FIG. 3.3 UBM image of cataract in 64-year-old female, 3 months following blunt trauma. Suggestion of possible iridodialysis at angle.
FIG. 3.4 UBM image in horizontal plane of anterior segment of right eye with intraocular lens implant. Note small, asymptomatic retroiridal cyst temporally.
Hypotony is easily diagnosed by direct measurement of intraocular pressure, but the underlying cause may be difficult to evaluate.17 High-frequency ultrasound scans can easily reveal separation of the ciliary body and the sclera. This allows different forms of hypotony to be determined, for example, tractional with membrane attached, primary as idiopathic, often inflammatory or hemorrhagic, and dehiscence secondary to iridodialysis or scleral perforation. An example of a UBM in a case of posttraumatic hypotony is shown in Figure 3.8.
The young, healthy vitreous is a homogeneous, optically transparent gel, filling the posterior segment of the eye. Liquid vitreous appears by the age of 4 and increases throughout life until it constitutes more than half of the volume of the vitreous by the eighth decade.20 Oksala demonstrated age-related changes in the vitreous body with 6-MHz A-scan ultrasound in 1978.21 Such ultrasonically detectable changes are caused by fluid-gel interfaces. These interfaces produce echoes that are readily detectable by B-scan at high gain settings and are typically mobile on kinetic examination (Fig. 3.9).

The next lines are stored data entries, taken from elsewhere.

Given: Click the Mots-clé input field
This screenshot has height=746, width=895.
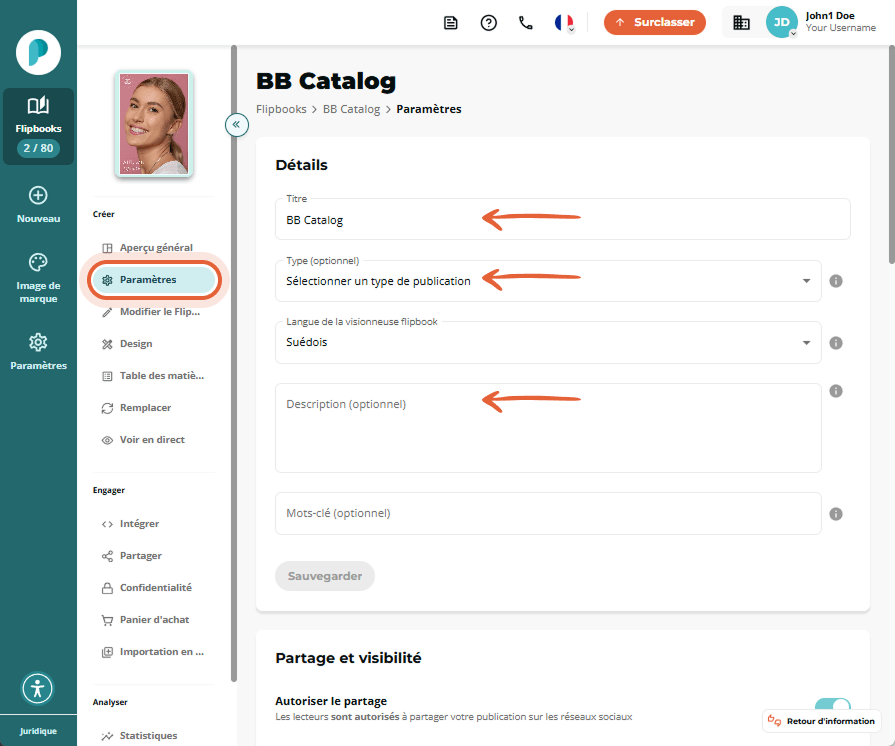Looking at the screenshot, I should 548,513.
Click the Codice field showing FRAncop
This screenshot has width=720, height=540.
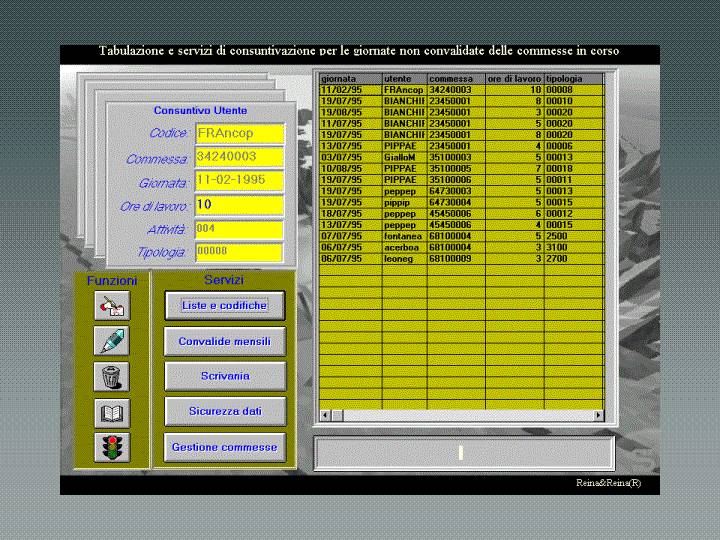[x=239, y=133]
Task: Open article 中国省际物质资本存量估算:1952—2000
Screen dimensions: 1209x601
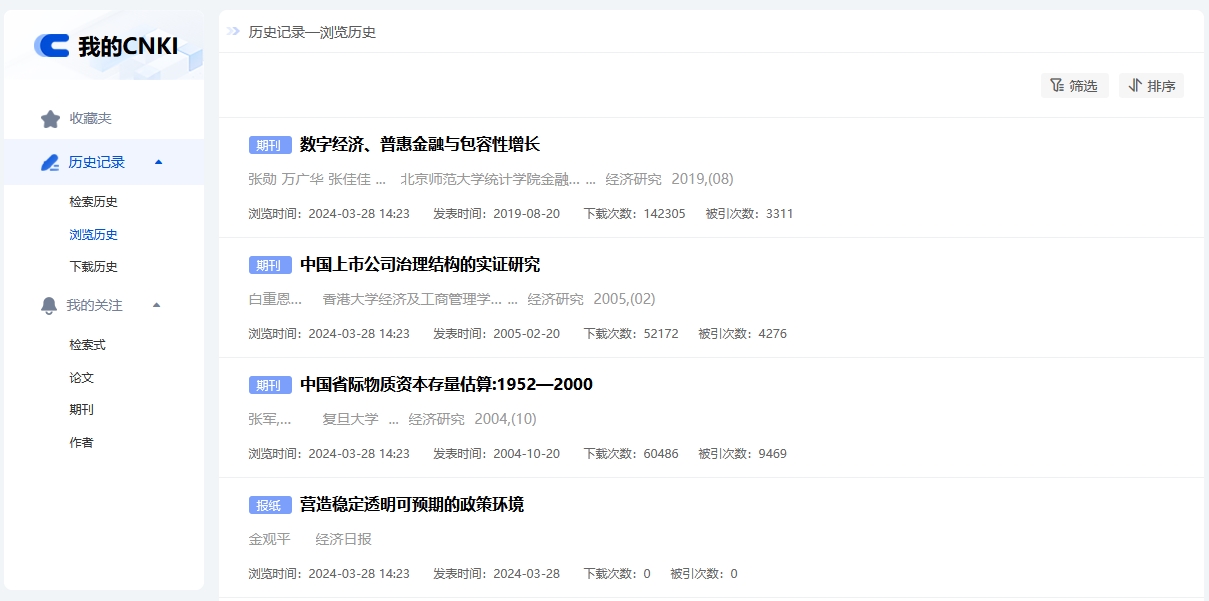Action: [x=446, y=385]
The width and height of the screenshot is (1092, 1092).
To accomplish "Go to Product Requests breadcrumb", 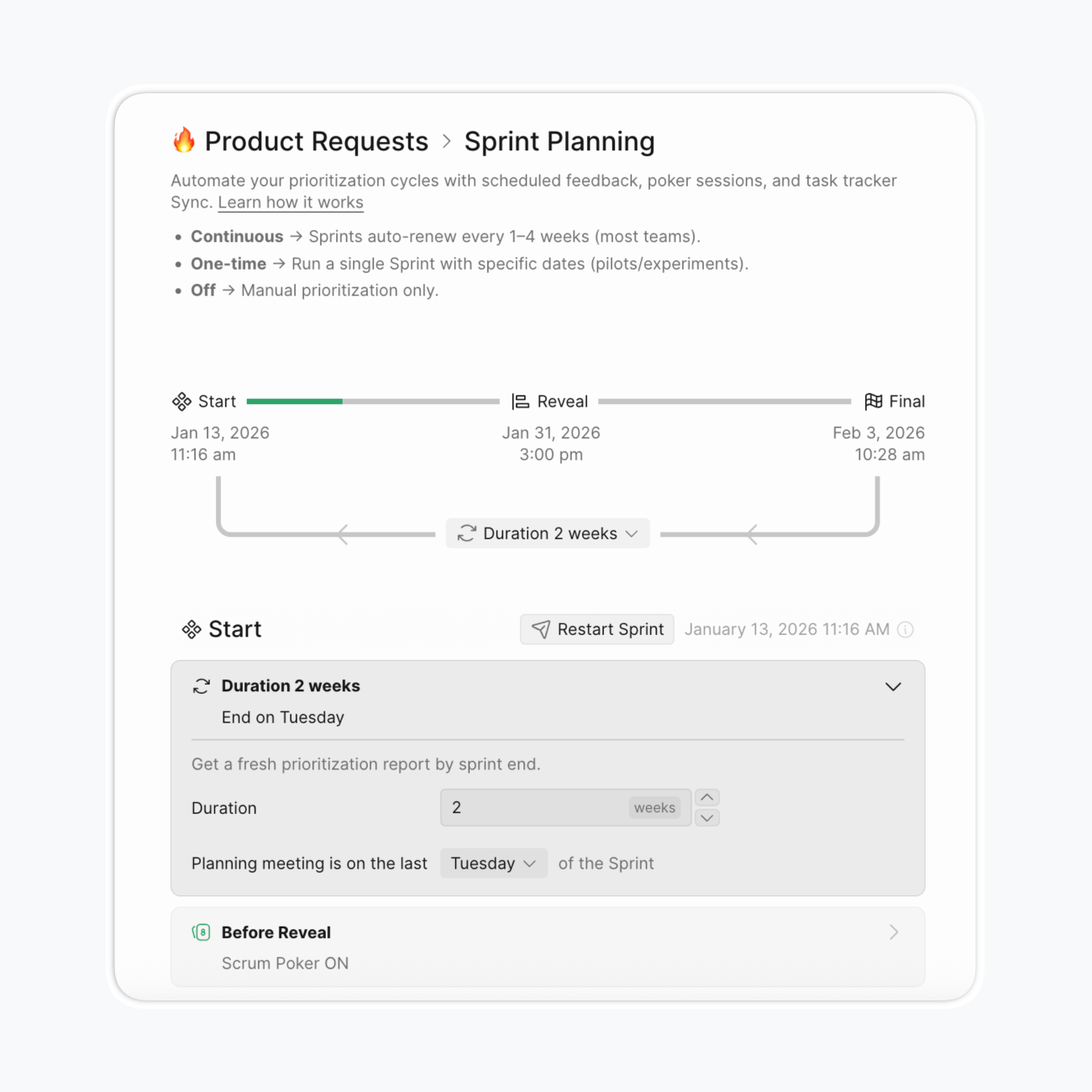I will (316, 141).
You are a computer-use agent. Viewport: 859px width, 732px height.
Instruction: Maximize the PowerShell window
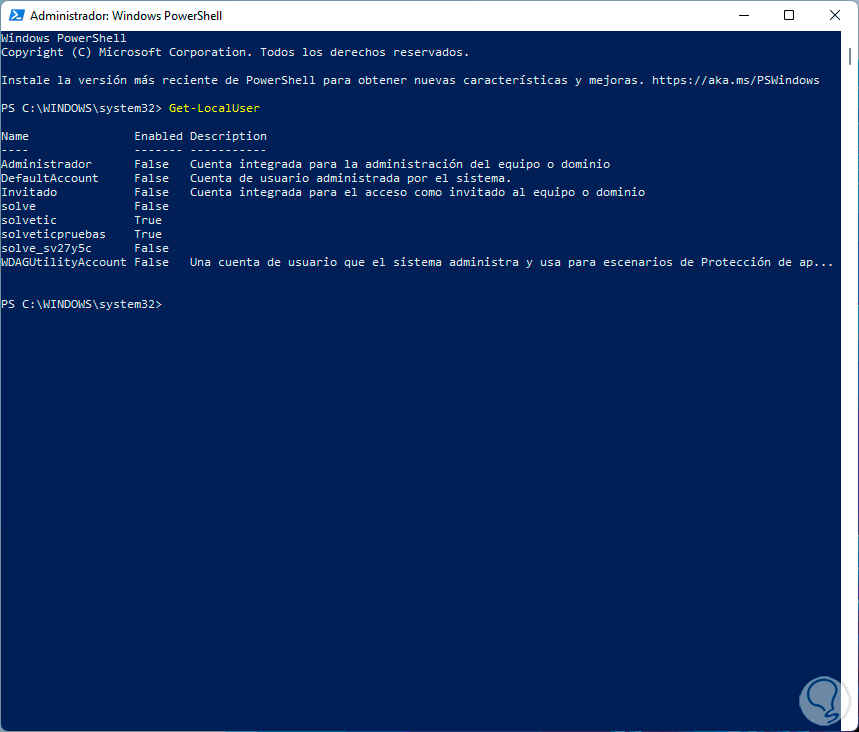click(x=789, y=16)
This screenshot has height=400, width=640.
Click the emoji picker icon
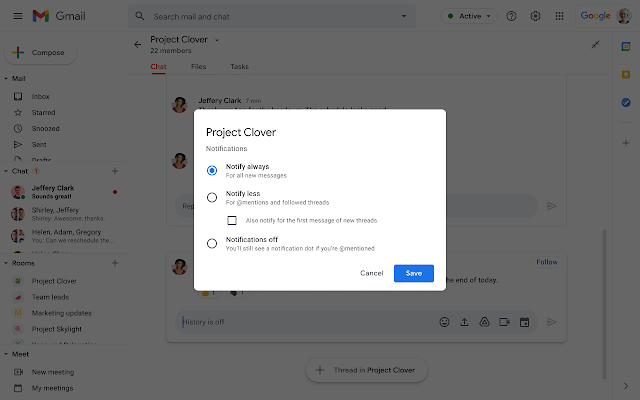pyautogui.click(x=444, y=322)
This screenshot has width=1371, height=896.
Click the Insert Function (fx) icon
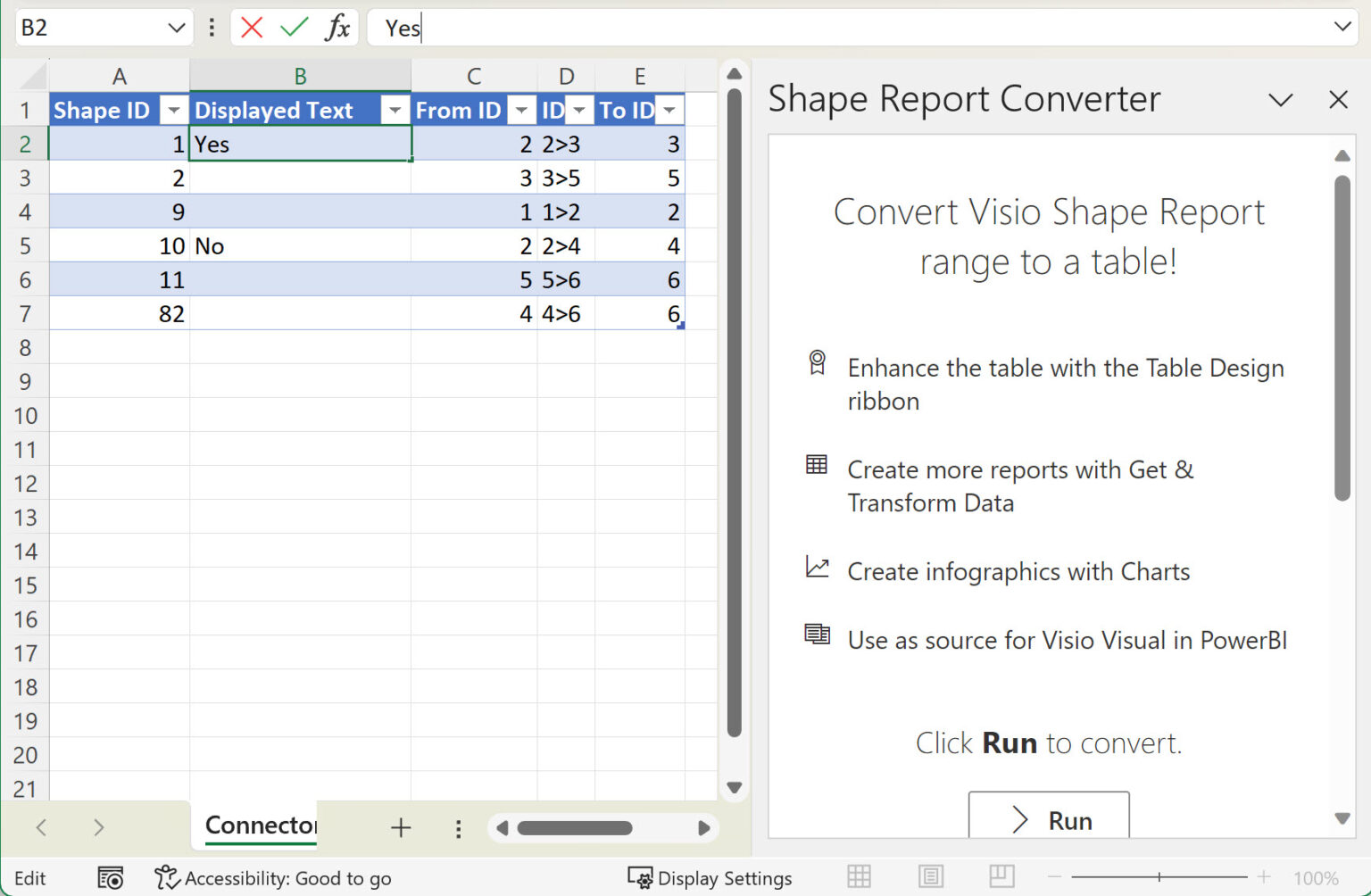pos(338,27)
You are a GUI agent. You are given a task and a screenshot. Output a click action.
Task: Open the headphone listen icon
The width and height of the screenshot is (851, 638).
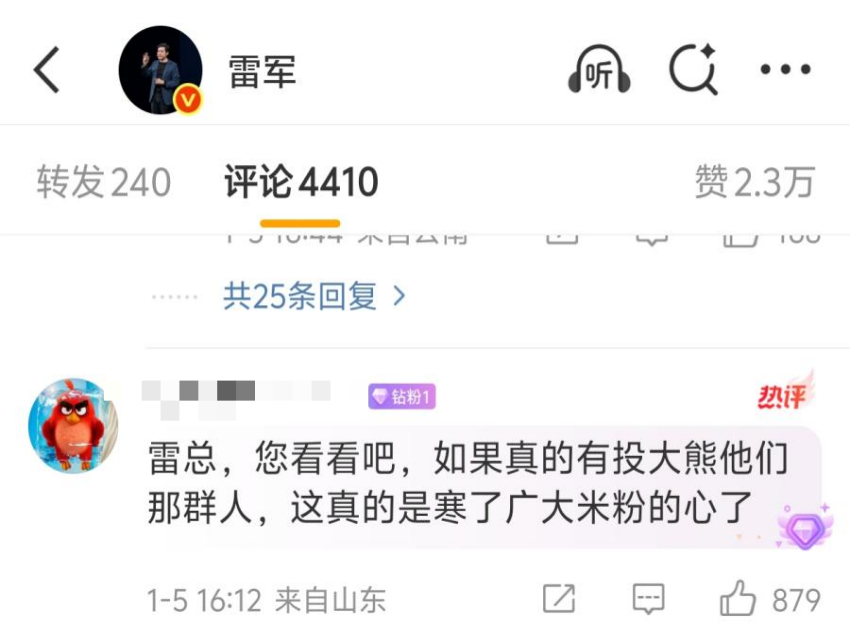599,69
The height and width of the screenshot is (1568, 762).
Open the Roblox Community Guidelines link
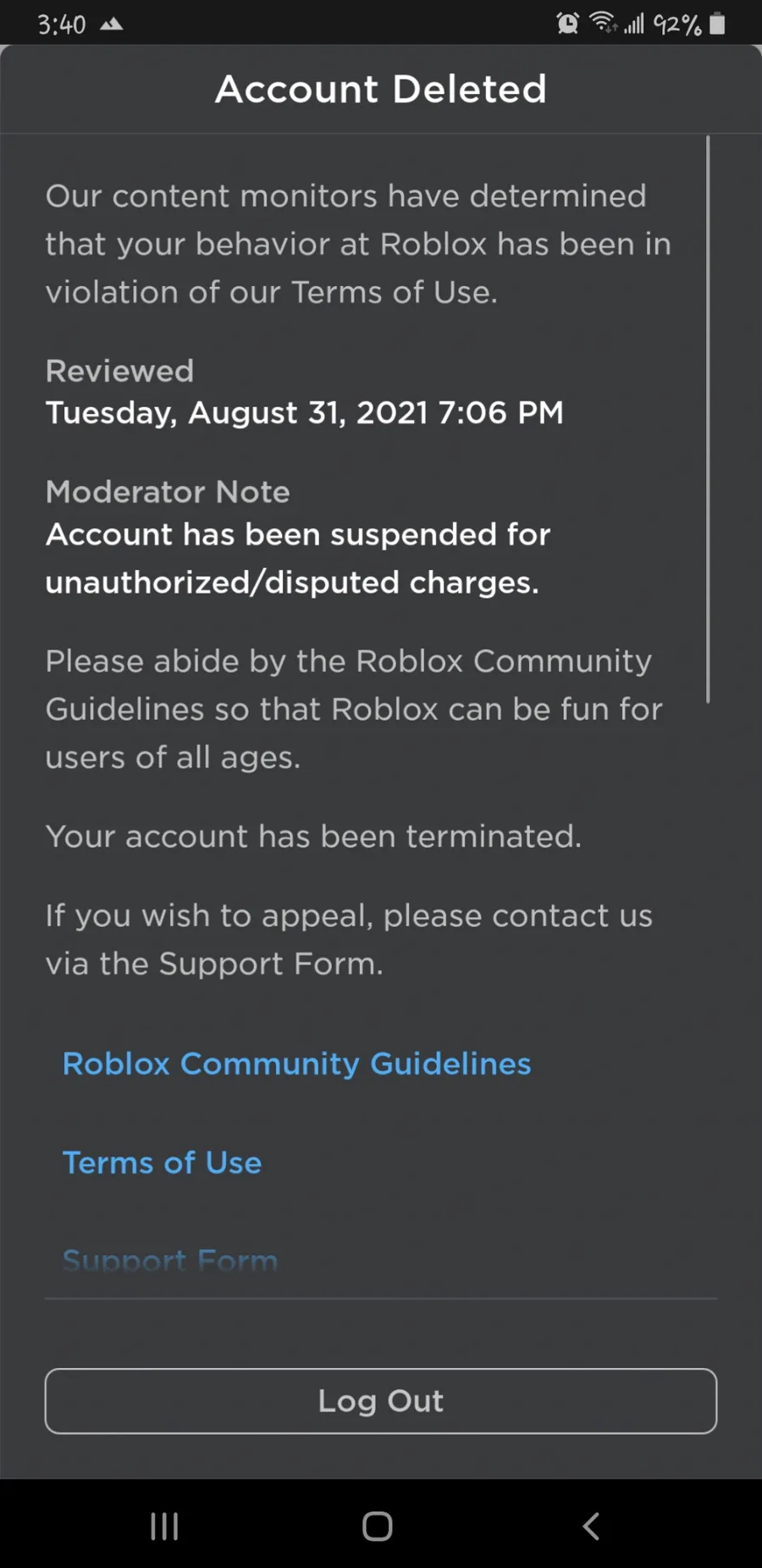pos(296,1063)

The process of vitreous liquefaction may result in separation of the formed vitreous from the retina, or posterior vitreous detachment (Fig. 3.10).22
FIG. 3.9 Two views of left eye of 76-year-old female patient obtained in a contact 10 MHz exam. Note presence of vitreous inhomogeneities whose shape varies on kinetic exam.
Fresh blood in the vitreous may be acoustically clear since the red cells may not have congealed sufficiently to form an echo-producing mass.23 Figure 3.11 shows an example of a fresh hemorrhage in the vitreous and anterior chamber. A retracted “hyaloid” or posterior limiting membrane (PLM) of the vitreous can be shown with most B-scan instruments, but, paradoxically, a retracted vitreous may not be seen as well with higher resolution, more highly focused transducers since they display less area of the reflective surface. Blood collected on the surface of the PLM enhances this surface and may, in some cases, make the PLM resemble a detached retina, since its anatomic dimensions can be similar to the retina. Three differences may help distinguish the two structures. First, kinetic scanning reveals a lack of attachment at the optic nerve for a PLM. Second, the PLM is irregular in reflection and thickness (usually thicker than the retina) between the ora and the disc, and usually the surface cannot be traced forward to the ora on the B-scan display. Third, the amplitude of the echoes from the PLM is lower than the retina except when directly perpendicular to the beam, where they may be similar in amplitude.
Asteroid hyalosis (Fig. 3.12) can resemble a vitreous hemorrhage except that the individual calcium deposits are even more reflective than hemorrhage, and, usually, there is a clear anechoic zone between the retina and the retracted primary vitreous. Synchysis scintillans is another condition with highly reflective regions in the vitreous due to cholesterol crystals and is identifiable by the kinetic scan pattern of floating “snowflakes” that settle when the eye stops moving, just like the snowflakes in a child’s snow globe. Since the “normal” vitreous is usually dissolved in this condition, the echoes come to rest on the retinal surface when the eye stops moving.